Wouldn't a raid by police (at least if they have a warrant) be "authorized access" because they are law enforcement?

At the very least, they could trigger the kill switch when the raid first happens, but once it has been verified it is the police, the kill switch should be disengaged so they have full access.


>the kill switch should be disengaged so they have full access.

Only when you’re legally obligated to do so, which is probably often not the case.


If the police comes knocking on your door with a warrant, aren't you legally obliged to do as they say? I thought that was the entire point of a warrant.


If the warrant is to search your premises, you may not be obligated to decrypt your servers that automatically shut off on unauthorized entry.

Generally, but not always, a separate court order would be required to force you to decrypt your servers.


If the data is on the premise, how would the warrant not include being able to look at the data?

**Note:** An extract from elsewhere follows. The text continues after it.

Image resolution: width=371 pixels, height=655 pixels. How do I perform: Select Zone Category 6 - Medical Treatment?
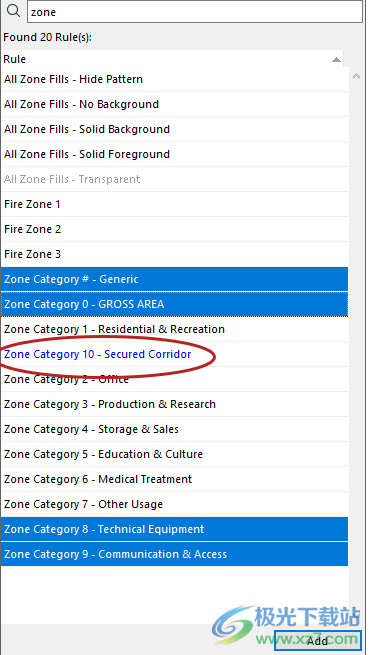[x=174, y=479]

That's like saying a warrant wouldn't include data found in a safe, and that would require a second warrant.

Now, if the data is remote, I'd understand it I guess. But if the kill switch simply burns the local data so only remote copies are still there, that kind of defeats the purpose of the raid in the first place.


The warrant lets law enforcement look for and seize things. It doesn't necessarily compel the target of the search to perform an action. Normally you would oblige the officers since otherwise they would just cut open your locks, but with encryption, that's probably not an available alternative.

Afaik, courts are undecided on whether you can be compelled to decrypt your own data.

Corporations are held to different standards though. They are often required to share information about themselves with the government, are constantly involved with discovery processes, and generally have different expectations of privacy.


A search warrant will generally not compel you to open doors for law enforcement, it simply authorizes them to kick your door in.


Did they use it?


But very easy to get in and shit them down by triggering it.


For most companies, the data is more important than the service uptime.

Think about it... Would you prefer your Gmail to be down for a few hours, or for Moscow/Beijing to get a copy of all your sent/received emails cos they dumped them from Google's servers in the country?


I think they're suggesting a scenario where your Gmail is regularly down.